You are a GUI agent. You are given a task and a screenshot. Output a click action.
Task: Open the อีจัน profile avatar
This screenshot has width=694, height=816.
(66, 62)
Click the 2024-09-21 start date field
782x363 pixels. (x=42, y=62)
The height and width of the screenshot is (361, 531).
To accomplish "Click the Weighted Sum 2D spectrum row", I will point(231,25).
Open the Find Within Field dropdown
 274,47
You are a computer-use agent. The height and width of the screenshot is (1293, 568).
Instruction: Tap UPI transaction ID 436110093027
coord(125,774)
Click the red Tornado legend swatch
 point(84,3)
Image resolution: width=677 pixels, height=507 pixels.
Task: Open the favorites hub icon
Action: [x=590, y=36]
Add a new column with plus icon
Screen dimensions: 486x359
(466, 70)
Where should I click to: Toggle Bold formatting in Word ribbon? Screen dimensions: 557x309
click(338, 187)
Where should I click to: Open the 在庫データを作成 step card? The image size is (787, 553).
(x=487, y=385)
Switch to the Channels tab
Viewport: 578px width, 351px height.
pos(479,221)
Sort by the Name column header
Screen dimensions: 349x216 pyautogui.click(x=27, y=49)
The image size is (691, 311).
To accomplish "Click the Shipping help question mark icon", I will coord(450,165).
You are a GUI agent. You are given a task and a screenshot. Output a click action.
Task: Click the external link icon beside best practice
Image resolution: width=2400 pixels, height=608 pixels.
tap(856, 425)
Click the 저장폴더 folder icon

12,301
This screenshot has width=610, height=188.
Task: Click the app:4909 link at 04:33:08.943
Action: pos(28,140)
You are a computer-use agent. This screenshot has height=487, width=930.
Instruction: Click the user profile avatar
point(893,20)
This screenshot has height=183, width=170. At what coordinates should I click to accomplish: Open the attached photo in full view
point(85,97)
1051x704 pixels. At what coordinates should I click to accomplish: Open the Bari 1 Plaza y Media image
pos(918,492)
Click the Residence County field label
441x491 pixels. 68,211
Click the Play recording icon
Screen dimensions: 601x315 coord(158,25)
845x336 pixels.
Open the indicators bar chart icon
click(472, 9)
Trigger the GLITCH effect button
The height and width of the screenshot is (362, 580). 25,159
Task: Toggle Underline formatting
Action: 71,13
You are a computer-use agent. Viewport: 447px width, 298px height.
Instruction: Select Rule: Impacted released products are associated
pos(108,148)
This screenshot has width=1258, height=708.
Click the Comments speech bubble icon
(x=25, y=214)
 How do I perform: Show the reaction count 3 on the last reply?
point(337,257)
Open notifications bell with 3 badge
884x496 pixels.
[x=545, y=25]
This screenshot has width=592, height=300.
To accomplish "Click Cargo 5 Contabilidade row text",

==========

**Description of the task:** This calls for an exact transcription of every entry above.

**Output of the exercise:**
You are a GUI agent. You are given a task and a screenshot. Output a click action.
Task: Open the อีจัน profile avatar
This screenshot has width=694, height=816.
(66, 62)
Click the 2024-09-21 start date field
782x363 pixels. (x=42, y=62)
The height and width of the screenshot is (361, 531).
To accomplish "Click the Weighted Sum 2D spectrum row", I will point(231,25).
Open the Find Within Field dropdown
 274,47
You are a computer-use agent. The height and width of the screenshot is (1293, 568).
Instruction: Tap UPI transaction ID 436110093027
coord(125,774)
Click the red Tornado legend swatch
 point(84,3)
Image resolution: width=677 pixels, height=507 pixels.
Task: Open the favorites hub icon
Action: [x=590, y=36]
Add a new column with plus icon
Screen dimensions: 486x359
(466, 70)
Where should I click to: Toggle Bold formatting in Word ribbon? Screen dimensions: 557x309
click(338, 187)
Where should I click to: Open the 在庫データを作成 step card? The image size is (787, 553).
(x=487, y=385)
Switch to the Channels tab
Viewport: 578px width, 351px height.
pos(479,221)
Sort by the Name column header
Screen dimensions: 349x216 pyautogui.click(x=27, y=49)
The image size is (691, 311).
To accomplish "Click the Shipping help question mark icon", I will coord(450,165).
You are a GUI agent. You are given a task and a screenshot. Output a click action.
Task: Click the external link icon beside best practice
Image resolution: width=2400 pixels, height=608 pixels.
tap(856, 425)
Click the 저장폴더 folder icon

12,301
This screenshot has width=610, height=188.
Task: Click the app:4909 link at 04:33:08.943
Action: pos(28,140)
You are a computer-use agent. This screenshot has height=487, width=930.
Instruction: Click the user profile avatar
point(893,20)
This screenshot has height=183, width=170. At what coordinates should I click to accomplish: Open the attached photo in full view
point(85,97)
1051x704 pixels. At what coordinates should I click to accomplish: Open the Bari 1 Plaza y Media image
pos(918,492)
Click the Residence County field label
441x491 pixels. 68,211
Click the Play recording icon
Screen dimensions: 601x315 coord(158,25)
845x336 pixels.
Open the indicators bar chart icon
click(472, 9)
Trigger the GLITCH effect button
The height and width of the screenshot is (362, 580). 25,159
Task: Toggle Underline formatting
Action: 71,13
You are a computer-use agent. Viewport: 447px width, 298px height.
Instruction: Select Rule: Impacted released products are associated
pos(108,148)
This screenshot has width=1258, height=708.
Click the Comments speech bubble icon
(x=25, y=214)
 How do I perform: Show the reaction count 3 on the last reply?
point(337,257)
Open notifications bell with 3 badge
884x496 pixels.
[x=545, y=25]
This screenshot has width=592, height=300.
To accomplish "Click Cargo 5 Contabilidade row text",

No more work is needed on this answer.